My father, Ben Anderson plays with numbers. As his Twitter bio says “big data, small data, open data, any data”. He works with R a lot and has been persuading me to take a look at it. I’ve held off until now because I’m all for analysing data in real time (primarily using delightful JS libraries such as Chart.js and D3.js). As far as I understood it, R is geared towards static data analysis and because of that, is able to utilise the hardware it runs on to optimise computations. Dad has an SSD in his Mac which reduces the time to load data substantially, but he also makes use of the R package data.table. This library makes manipulation of data ridiculously fast as it stores it all in RAM.
Because I like using real time data, R wasn’t really something that I thought I could utilise very much. I was fine with creating beautiful little animated doughnuts and bar charts with Chart.js and D3.js. However, these libraries are designed to display data, not to process it. R, on the other hand, is absurdly powerful with some of the things it can do. Really, I wanted a way to use R to analyse data coming in from a Node.js application and then use Chart or D3 to visualise it, because they can handle updates to the data sets nicely without having to re-run R code, just to get results.
For the last few months, Dad’s laptop has had a problem with it’s keyboard and mouse. In the end, we took it to the Apple store and it’s currently away getting some TLC. In the mean (pun intended) time, Dad has been battling with a rather old Mac Mini which refuses to install half of the R packages. The temporary solution was to steal my mother’s computer! I saw what was going on and suggested to him that he install R on his AWS server. We soon discovered that running R in a remote shell is not one of the cleanest and slickest experiences you’ll ever have, but it did the job.

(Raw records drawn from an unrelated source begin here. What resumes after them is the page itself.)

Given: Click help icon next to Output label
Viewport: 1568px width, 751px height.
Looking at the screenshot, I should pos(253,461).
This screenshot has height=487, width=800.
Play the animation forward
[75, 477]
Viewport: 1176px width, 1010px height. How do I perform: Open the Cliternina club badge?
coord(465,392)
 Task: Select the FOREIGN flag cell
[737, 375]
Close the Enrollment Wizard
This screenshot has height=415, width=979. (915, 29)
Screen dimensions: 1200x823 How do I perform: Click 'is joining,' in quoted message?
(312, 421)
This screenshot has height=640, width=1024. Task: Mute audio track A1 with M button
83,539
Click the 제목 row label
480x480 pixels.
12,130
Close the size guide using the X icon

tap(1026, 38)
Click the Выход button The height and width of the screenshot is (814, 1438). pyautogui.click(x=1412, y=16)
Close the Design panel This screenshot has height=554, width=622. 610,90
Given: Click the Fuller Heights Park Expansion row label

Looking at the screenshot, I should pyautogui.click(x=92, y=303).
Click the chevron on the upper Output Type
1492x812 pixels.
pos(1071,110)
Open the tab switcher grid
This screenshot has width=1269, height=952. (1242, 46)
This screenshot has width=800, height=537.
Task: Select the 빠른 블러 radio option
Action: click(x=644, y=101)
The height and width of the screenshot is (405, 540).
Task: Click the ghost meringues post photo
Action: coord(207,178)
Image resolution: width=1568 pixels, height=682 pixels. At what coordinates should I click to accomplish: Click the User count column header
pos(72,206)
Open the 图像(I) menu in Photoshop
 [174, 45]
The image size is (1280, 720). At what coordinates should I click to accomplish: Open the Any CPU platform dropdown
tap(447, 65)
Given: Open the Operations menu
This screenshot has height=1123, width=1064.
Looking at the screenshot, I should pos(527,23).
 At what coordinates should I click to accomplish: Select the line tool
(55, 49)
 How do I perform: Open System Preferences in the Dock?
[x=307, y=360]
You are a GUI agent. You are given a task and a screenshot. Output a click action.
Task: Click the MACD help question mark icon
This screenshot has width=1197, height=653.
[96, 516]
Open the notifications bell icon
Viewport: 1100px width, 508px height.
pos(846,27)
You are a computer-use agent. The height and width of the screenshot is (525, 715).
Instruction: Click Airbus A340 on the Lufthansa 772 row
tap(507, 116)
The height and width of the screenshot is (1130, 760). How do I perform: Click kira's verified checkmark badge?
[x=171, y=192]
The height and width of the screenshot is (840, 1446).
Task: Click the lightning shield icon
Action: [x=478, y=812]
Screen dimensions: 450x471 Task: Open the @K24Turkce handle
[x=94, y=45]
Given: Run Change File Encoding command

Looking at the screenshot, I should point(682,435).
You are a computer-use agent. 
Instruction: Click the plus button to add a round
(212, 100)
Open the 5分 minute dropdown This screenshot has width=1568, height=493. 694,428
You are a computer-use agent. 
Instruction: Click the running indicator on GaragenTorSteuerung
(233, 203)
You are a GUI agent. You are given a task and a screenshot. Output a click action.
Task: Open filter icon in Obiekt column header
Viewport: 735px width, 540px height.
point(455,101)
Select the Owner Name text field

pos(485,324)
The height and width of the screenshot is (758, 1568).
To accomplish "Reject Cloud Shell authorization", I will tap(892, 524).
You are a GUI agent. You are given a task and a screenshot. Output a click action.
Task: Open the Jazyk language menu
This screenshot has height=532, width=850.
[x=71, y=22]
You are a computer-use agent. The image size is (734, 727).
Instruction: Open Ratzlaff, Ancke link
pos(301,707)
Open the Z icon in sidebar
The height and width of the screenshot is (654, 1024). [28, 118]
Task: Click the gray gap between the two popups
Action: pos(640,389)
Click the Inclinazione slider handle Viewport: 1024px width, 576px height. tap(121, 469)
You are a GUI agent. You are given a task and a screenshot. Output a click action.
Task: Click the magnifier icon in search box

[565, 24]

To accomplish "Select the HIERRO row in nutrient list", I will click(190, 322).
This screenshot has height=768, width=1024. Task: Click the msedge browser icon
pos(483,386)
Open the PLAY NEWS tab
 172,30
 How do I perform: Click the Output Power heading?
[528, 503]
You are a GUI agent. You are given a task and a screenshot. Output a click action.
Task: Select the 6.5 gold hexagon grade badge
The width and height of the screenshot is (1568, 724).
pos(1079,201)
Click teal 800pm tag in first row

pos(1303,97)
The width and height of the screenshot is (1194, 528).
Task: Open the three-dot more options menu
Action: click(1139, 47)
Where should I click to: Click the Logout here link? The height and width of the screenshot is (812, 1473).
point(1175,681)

The problem was that Dad likes to store all his code on GitHub (woo!) and committing from AWS, so that he could see the output of the code, wasn’t really a sensible way to do it. Then, we discovered RStudio Server. We both use RStudio already, so migrating to a server version didn’t sound like it would be too complicated. Once installed (took less than half an hour), we were blown away by it. Even though it’s the open source version, it’s truly fantastic. Due to the fact that it’s running on Amazon’s infrastructure, installation of packages and anything web-related is almost instantaneous and the web interface is a complete clone of RStudio desktop, so there was nothing new to learn. It even comes with support for git out of the box! All our problems simply melted away.
It uses a user’s credentials to the system itself which allows it to securely authenticate users and access their home directory and files. Possibly the best feature is that you can upload files to your account, directly from the browser. No mucking around with FTP or SFTP, it’s as easy as pie to get your data where you want it.
I setup the server itself to run Nginx so that we can handle initial requests and then use a reverse proxy to forward all relevant traffic to the RStudio server. The reason for running Nginx in front of everything is that it’s then possible to setup other things on the server, without impacting RStudio. An example is the redirect from dataknut.io/blog to Dad’s blog. Nginx is also ultra-lightweight and uses hardly any resources so is the perfect choice for a site that has low levels of traffic.
I’m still unconvinced about R’s ability to process real time data, as that’s not really what it’s designed for. If you have any suggestions about doing that, we’d both love to hear from you!